In May 1958, a rebellion by armed Muslims broke out in Lebanon when President Camille Chamoun, a Christian Maronite, announced his intention to seek a constitutional amendment that would enable him to stand for a second term. Lebanon's government brought the matter before the Security Council, charging that the United Arab Republic (formed temporarily by the union of Egypt and Syria under Nasser) was supporting the rebellion.

By Resolution 128 of 11 June 1958, the Security Council decided to dispatch the UN Observation Group in Lebanon (UNOGIL). By August 1958, General Fuʾad Chehab, the Maronite commander of the army, had been elected president of Lebanon, effectively removing the question of a second term for Chamoun. In November 1958, Lebanon's government informed the Security Council that cordial and close relations had been reestablished between Lebanon and the United Arab Republic. UNOGIL was terminated the following month.


Yemen

In September 1962, a rebellion led by the army overthrew Imam Muhammad al-Badr and proclaimed the Yemen Arab Republic. Following his overthrow, the imam rallied the tribes in the northern part of the country and, with financial and material support from Saudi Arabia, the royalists fought a fierce guerrilla war against republican forces. At the beginning of October 1962, Egyptian troops were dispatched to Yemen at the request of the revolutionary government. After the 1962 session of the General Assembly, UN Secretary-General U Thant undertook a peace initiative. In April 1963, Egypt, Saudi Arabia, and the Yemen Arab Republic accepted his disengagement plan. Saudi Arabia would terminate all support to the Yemeni royalists and Egypt would withdraw its troops from Yemen. A demilitarized zone would be established on each side of the border between Saudi Arabia and Yemen, and impartial observers would monitor the disengagement.

The UN Observation Mission in Yemen (UNYOM) began operations in July 1963. Following the conference of Arab heads of state at Cairo in mid-January 1964, relations between Egypt and Saudi Arabia improved markedly. UNYOM was withdrawn on 4 September 1964.


Economic and Social Commission for Western Asia (ESCWA)

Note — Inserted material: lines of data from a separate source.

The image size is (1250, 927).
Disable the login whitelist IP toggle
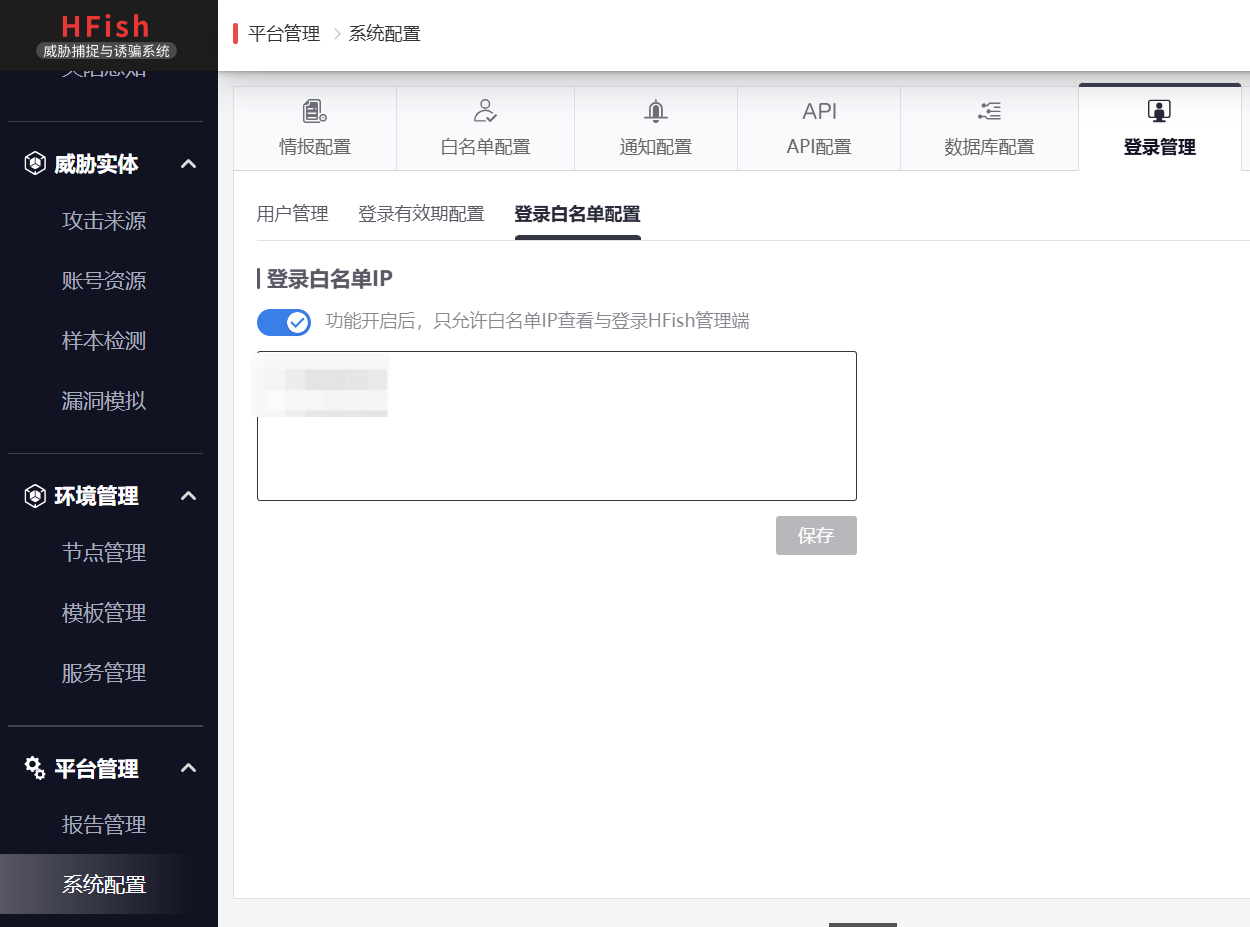(284, 321)
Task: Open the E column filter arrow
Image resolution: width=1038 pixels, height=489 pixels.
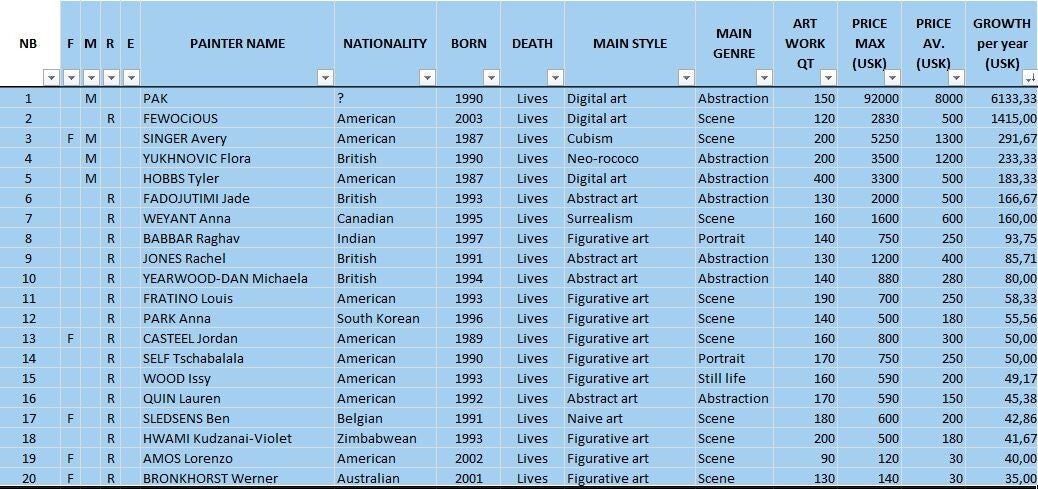Action: click(x=131, y=78)
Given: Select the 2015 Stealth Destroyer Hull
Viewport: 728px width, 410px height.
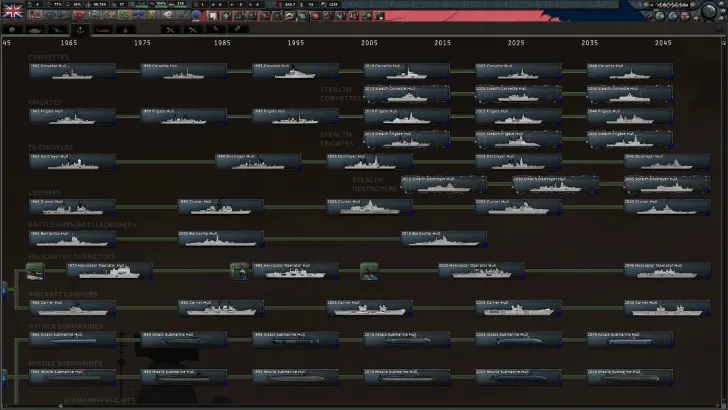Looking at the screenshot, I should [x=444, y=184].
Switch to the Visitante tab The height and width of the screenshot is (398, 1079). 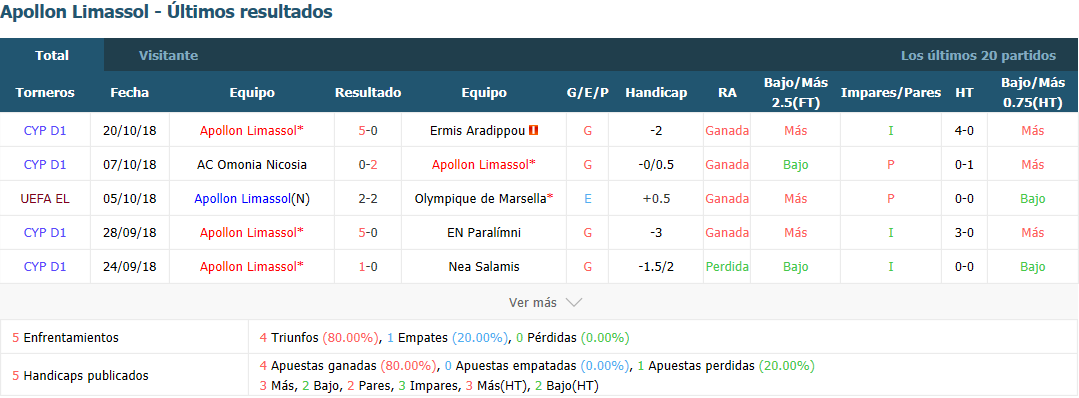tap(169, 56)
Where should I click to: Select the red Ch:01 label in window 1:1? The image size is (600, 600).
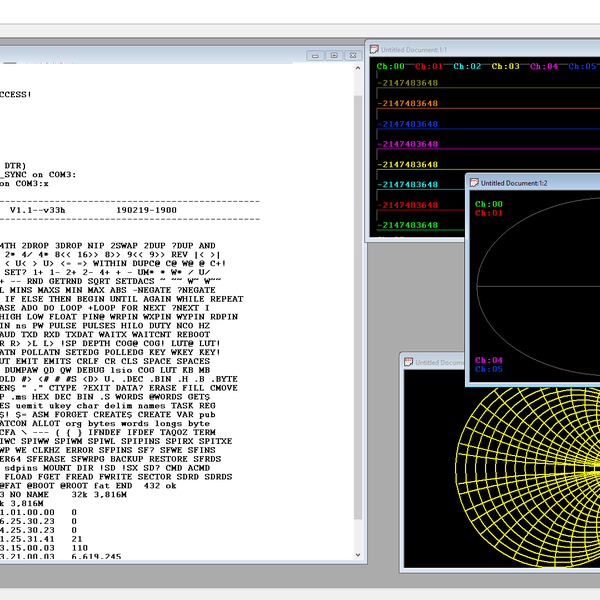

On 9 August 1973, Economic and Social Council (ECOSOC) Resolution 1818 established the Economic Commission for Western Asia as the successor to the United Nations Economic and Social Office in Beirut to facilitate development within and outside the region. Largely because of the awkwardness of excluding Israel from the "region," this was the last UN regional commission to be created (the first began in 1947), and on 26 July 1985 ECOSOC added social aspects to the commission's work and changed its title to the Economic and Social Commission for Western Africa (ESCWA). As a result of insecurity, the headquarters were relocated temporarily from Beirut to Amman, and then to Baghdad in 1982. After the beginning of the Gulf War, the headquarters were relocated to Amman once again in 1991. In July 1994, the General Assembly decided that the commission would return to Beirut; and UN secretary-general Kofi Annan inaugurated the permanent headquarters in March 1998.


Cyprus

Following the outbreak of fighting between the Greek and Turkish communities on Cyprus in December 1963, the conflict was brought before the
Security Council. By Resolution 186 of 4 March 1964, the council established the UN Peacekeeping Force in Cyprus (UNFICYP) to prevent a recurrence of fighting and to return normal conditions to the island. UNFICYP became operational on 13 March. After August 1964, quiet was restored, and it lasted until July 1974, when supporters of enosis (union of Cyprus with Greece) staged a coup d'état against the Cyprus government. Turkey launched an extensive military operation on the island. The fighting ended in August 1974. By that time, Turkey's army controlled about 38 percent of northern Cyprus. To prevent a recurrence of fighting, UNFICYP established a zone across the island between the Cyprus National Guard to the south and the Turkish and Turkish Cypriot forces to the north.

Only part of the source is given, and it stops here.